Don Felipe ha dicho que «para todos los hispanohablantes es un privilegio» que el Papa hable español y que «nos sentimos muy afortunados» por su proximidad a «todo lo que significa Iberoamérica».

La religiosidad sencilla de la gente

También se ha referido a la presencia de la Iglesia en España: «La fe católica está enraizada en nuestro país y sin ella, bien lo sabéis, nuestra historia y nuestra cultura no se entenderían. Lo está en el día a día, en las tradiciones, en las festividades, pero también en aspectos mucho más profundos, como el sentido de comunidad y la espiritualidad popular, desde el testimonio de nuestros místicos, San Juan, Santa Teresa, hasta la religiosidad sencilla de cientos de miles de personas».

«No todo es admisible»

El Rey ha hecho un llamamiento a lo que «suma y multiplica», frente a los «resta y divide», y ha defendido que no todo es admisible. «En este tiempo corremos el riesgo de olvidar aquello que de verdad importa, de deslizarnos hacia la errada creencia de que, abolidas muchas de nuestras referencias por el pulso de la actualidad, todo vale, todo es admisible, negociable y justificable. Y no es así. La dignidad de la persona, los derechos humanos, los valores democráticos y la legalidad internacional deben seguir siendo nuestros números primos... Porque en ellos, en sus múltiples combinaciones, está la aritmética de la libertad, la igualdad y la justicia; la que suma y multiplica, no la que resta y divide».

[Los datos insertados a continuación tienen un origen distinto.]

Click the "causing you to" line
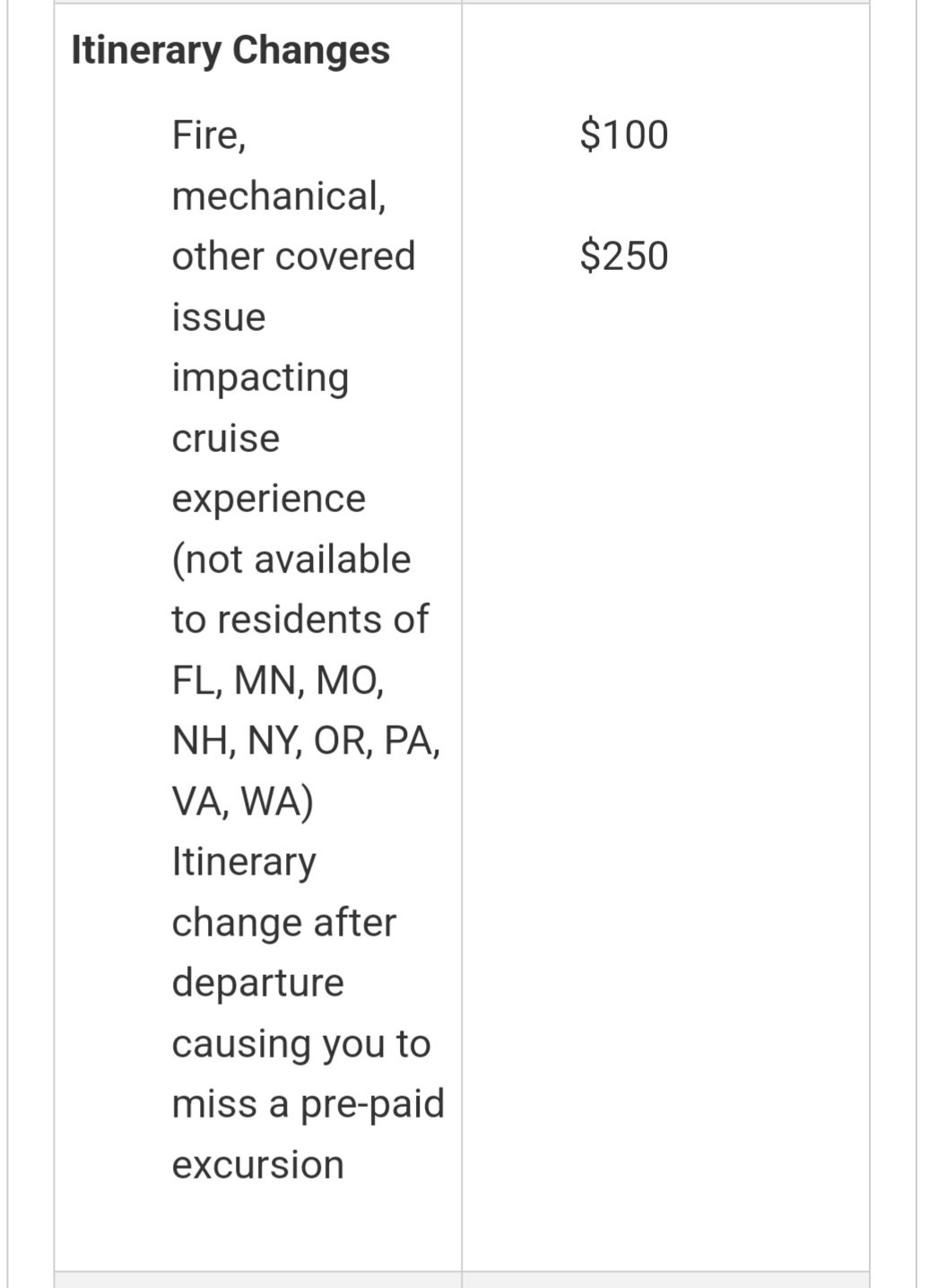(301, 1043)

En su discurso, el Rey se ha referido a la encíclica del Papa, «Magnifica Humanitas», y ha subrayado que «no la mueve una visión catastrofista, sino una mirada cargada de esperanza y de optimismo en el ser humano». Tras calificar el texto como «humanista», ha añadido que «vuestras palabras nos instan a reemplazar el miedo, que es estéril y paralizante, por un conocimiento, meditado y compartido, del potencial y de los riesgos de esta nueva realidad».

Saber escuchar y amar al prójimo

En otro momento, el Rey se ha referido a «la importancia de saber escuchar». «Es paradójico que, en un tiempo de interconexiones, estemos perdiendo esa capacidad… o esa paciencia. Porque cuando la atención está en el otro, en quién tenemos enfrente, podemos identificarnos con su dolor, con su alegría, con sus debilidades y fortalezas..., podemos ponernos en su lugar. Solo si aprendemos a comprender las razones de los demás, a buscar el terreno común o de acuerdo, lograremos avanzar unidos».

Don Felipe ha terminado sus palabras de bienvenido con un llamamiento a amar al prójimo: «La unidad como aspiración surge de la conciencia de nuestra fragilidad como individuos, de nuestra contingencia, de nuestras limitaciones; pero también de esa capacidad inagotable para el bien y la belleza que alcanza su cima cuando el ser humano ama al prójimo, cuando se abre y se entrega a los demás. Recordarlo siempre, de palabra y de obra, y en especial en estos tiempos de incertidumbre, bien merece ser pauta de conducta universal: la unidad como vehículo e instrumento para la paz».